What both the case law and the actual MTM Substance Policy emphasize is that reasonable cause is the direct observations of an employee by a supervisor (and in MTM’s case, a trained supervisor) that lead the supervisor to believe that the employee was working while impaired due to an illicit drug.

[65] The adjudicator then examines the evidence regarding the basis for MTM’s demand that the Respondents submit to a drug test. She finds that “(n)either the case law nor the MTM Substance Abuse Policy say that an uncorroborated statement by a co-worker made 24 hours after the alleged drug use is reasonable cause to suspect drug impairment while on duty”. The adjudicator notes that there is no indication that a trained supervisor observed the Respondents during the February 22-23, 2017 shift, despite the fact that the supervisor saw them at the beginning and end of this shift, and so had ample opportunity to make such observations.
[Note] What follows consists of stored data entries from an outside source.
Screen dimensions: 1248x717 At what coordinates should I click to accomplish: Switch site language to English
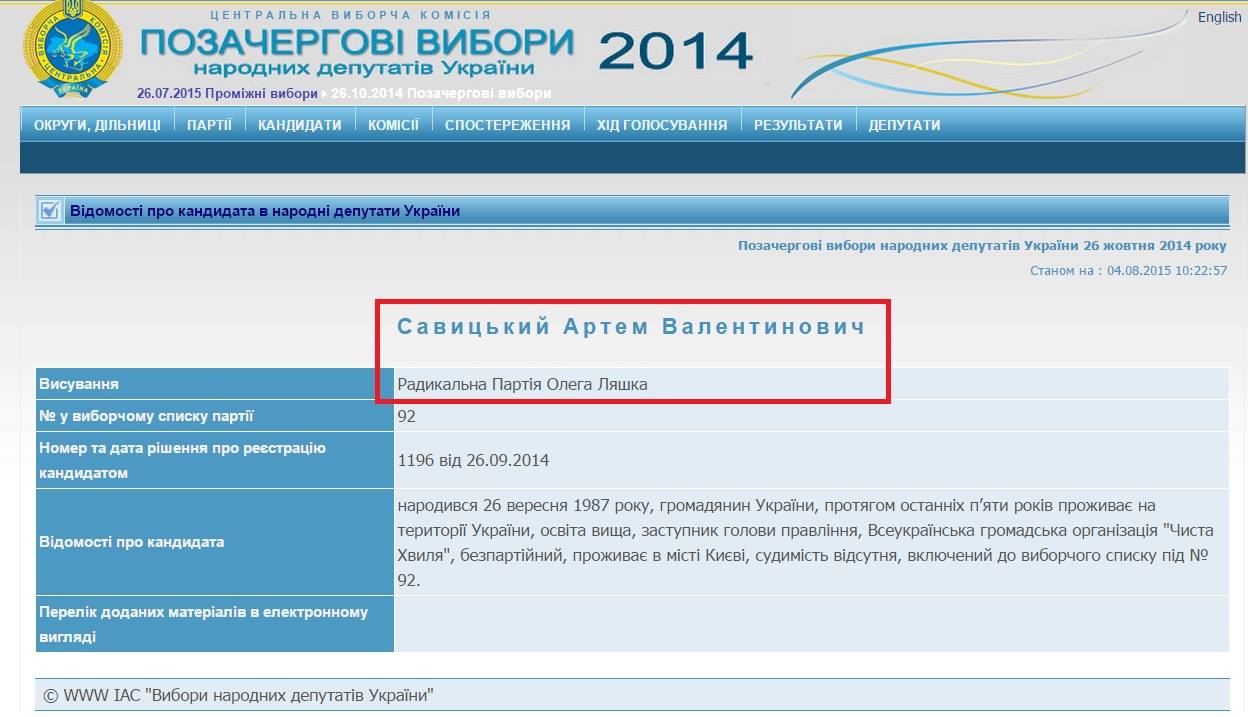coord(1219,17)
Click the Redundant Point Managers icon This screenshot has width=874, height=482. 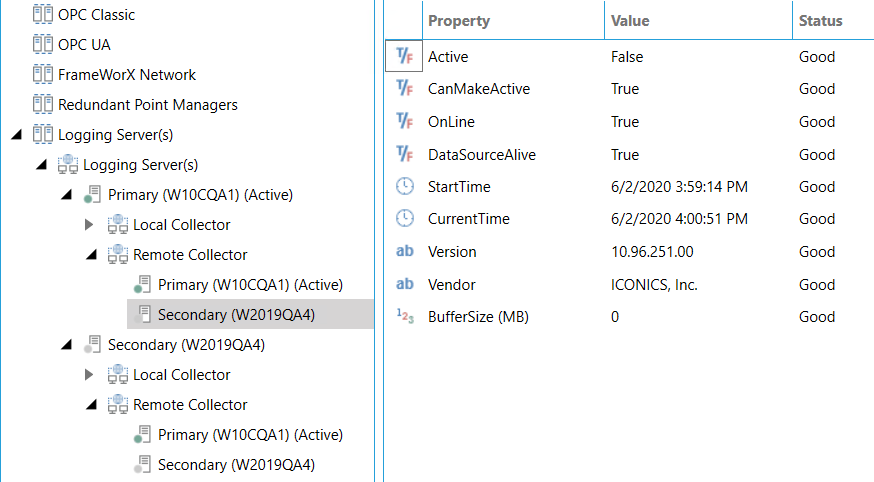[42, 105]
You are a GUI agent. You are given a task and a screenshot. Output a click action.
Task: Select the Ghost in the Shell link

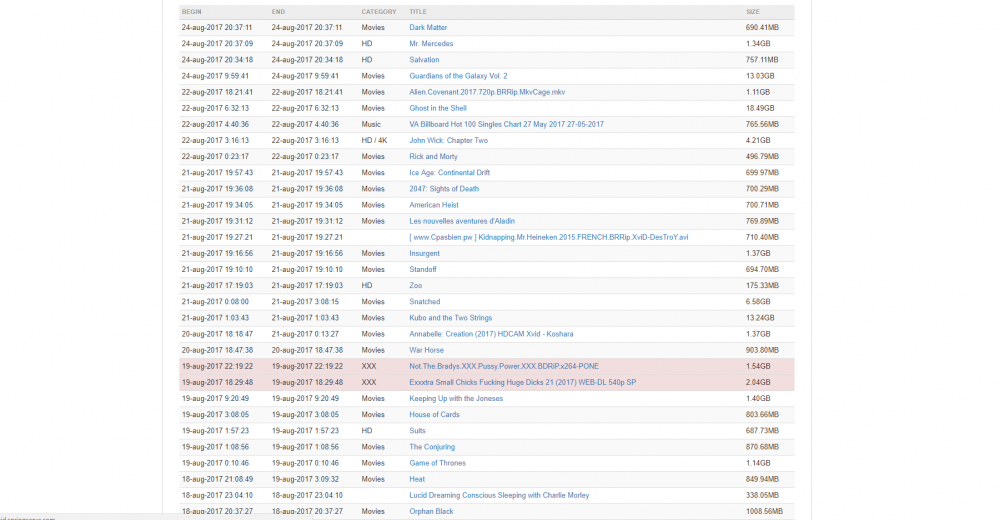click(438, 108)
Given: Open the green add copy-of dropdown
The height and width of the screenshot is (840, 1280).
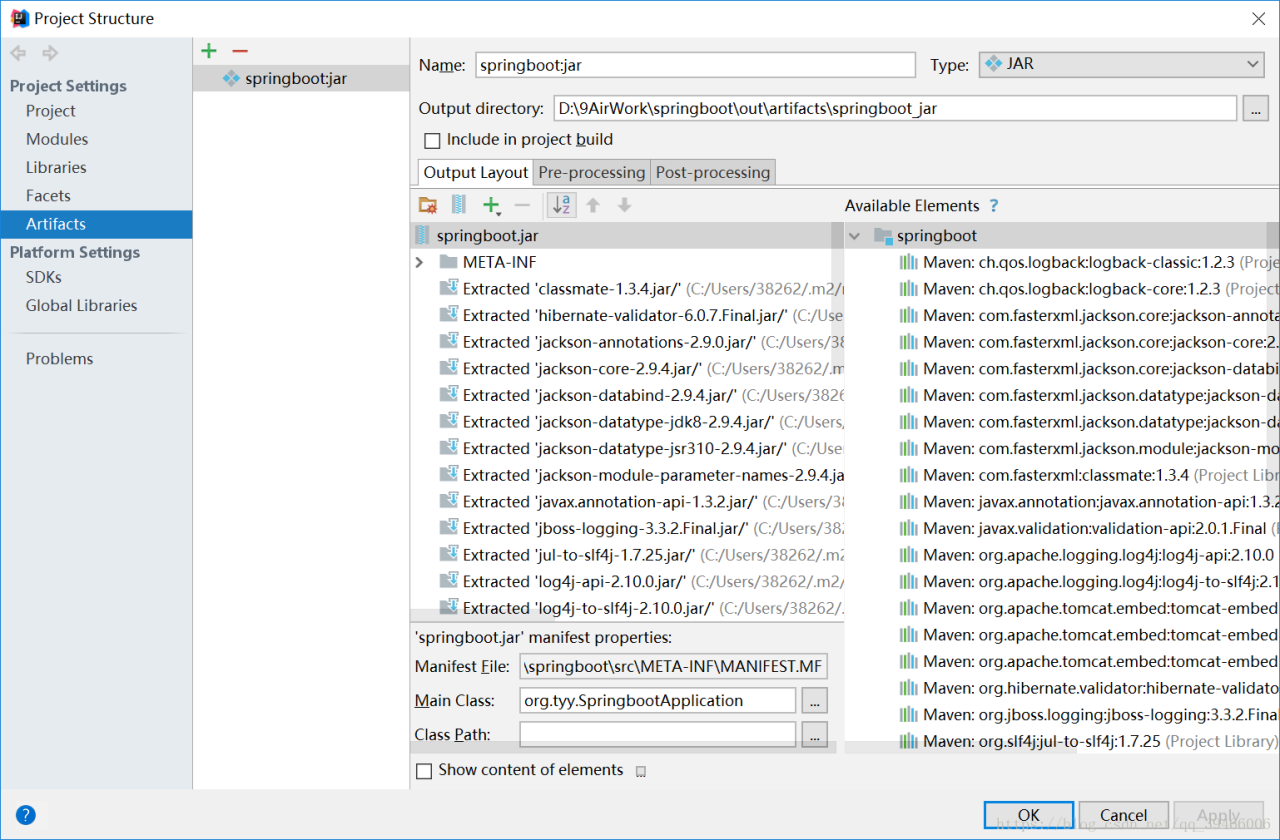Looking at the screenshot, I should click(x=491, y=205).
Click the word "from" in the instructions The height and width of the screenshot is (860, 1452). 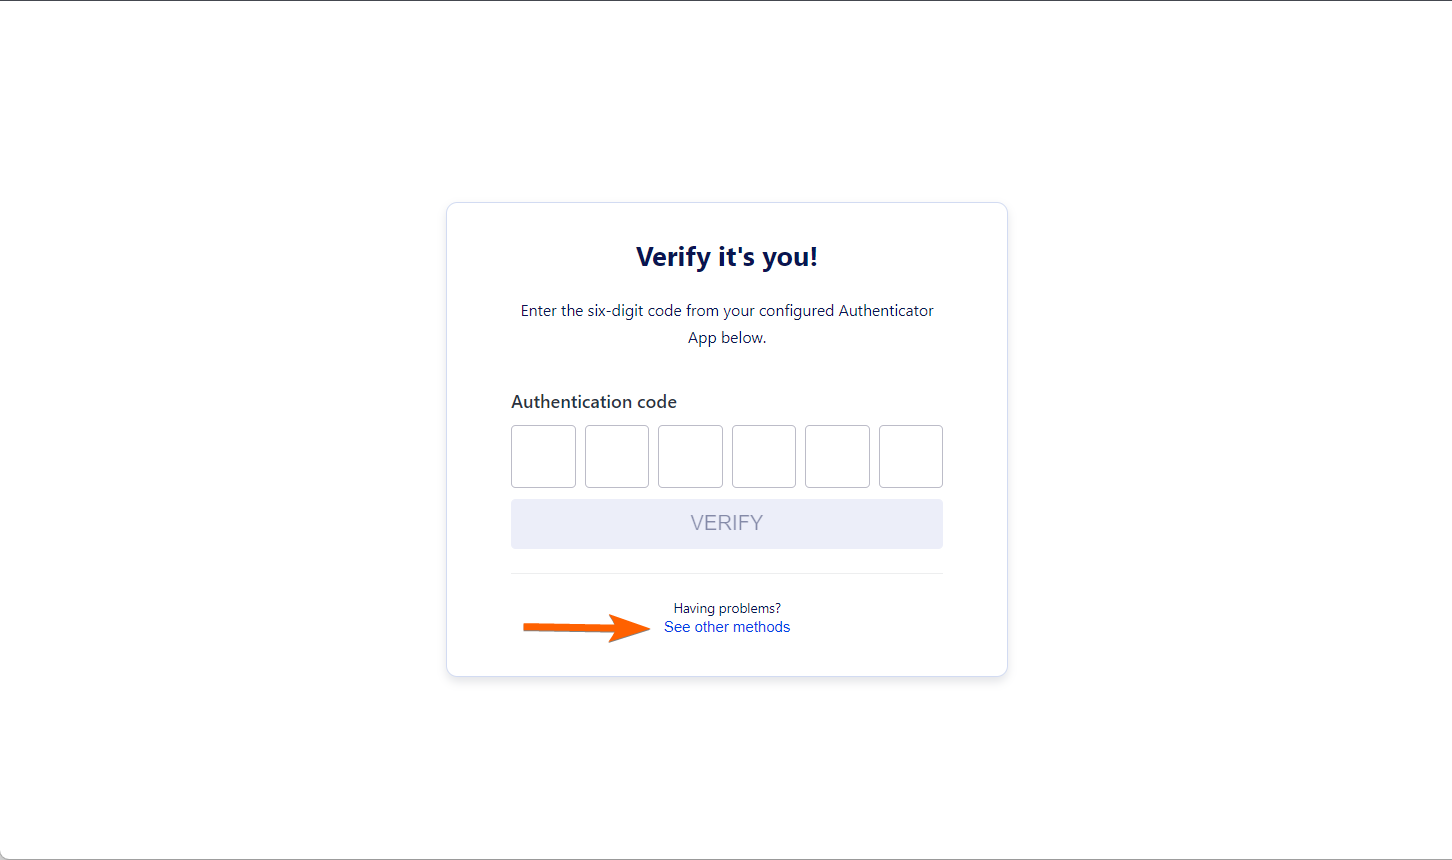point(702,311)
[66] The adjudicator also finds that MTM did not follow its policy with respect to the manner in which they conducted the drug test, because they did not interview the Respondents or provide them with an opportunity to explain the situation before demanding that they undergo a drug test.

[67] Based on this analysis, the adjudicator concluded that “this was not a valid order to take a drug test because these prerequisites required by law and the MTM Substance Abuse Policy were not met. No reasonable cause has been proven and [the Respondents] were within [their] rights to refuse to take a drug test that was a violation of [their] right to privacy”. In addition, the adjudicator also found that the Respondents were not insubordinate, again because the order to take a drug test was not valid.

[68] While I understand why the Applicant argues that applying the strict wording of the Policy might cause them difficulty, I am not persuaded that the adjudicator’s decision on this point is unreasonable. Even if the case law is not unanimous that drug testing can only be based on observation by a supervisor, the adjudicator cannot be faulted for applying the specific wording of the MTM Policy to the facts of this case.

[69] The interpretation adopted by the adjudicator is rooted in the specific wording of the Policy. This is reinforced by other provisions of the Policy, including the reference to Supervisor training in article 2.3:

Supervisors will receive the same general substance abuse awareness educational and training program that the Company presents to its employees. In addition, supervisors will receive training to enable them to fairly exercise their authority to make “reasonable suspicion” determinations. The supervisory training program is designed to enable the supervisor to recognize the profile of an employee at risk while not over-reacting to unfounded suspicions of substance abuse that will upset an employee’s legitimate expectation of privacy and confidentiality.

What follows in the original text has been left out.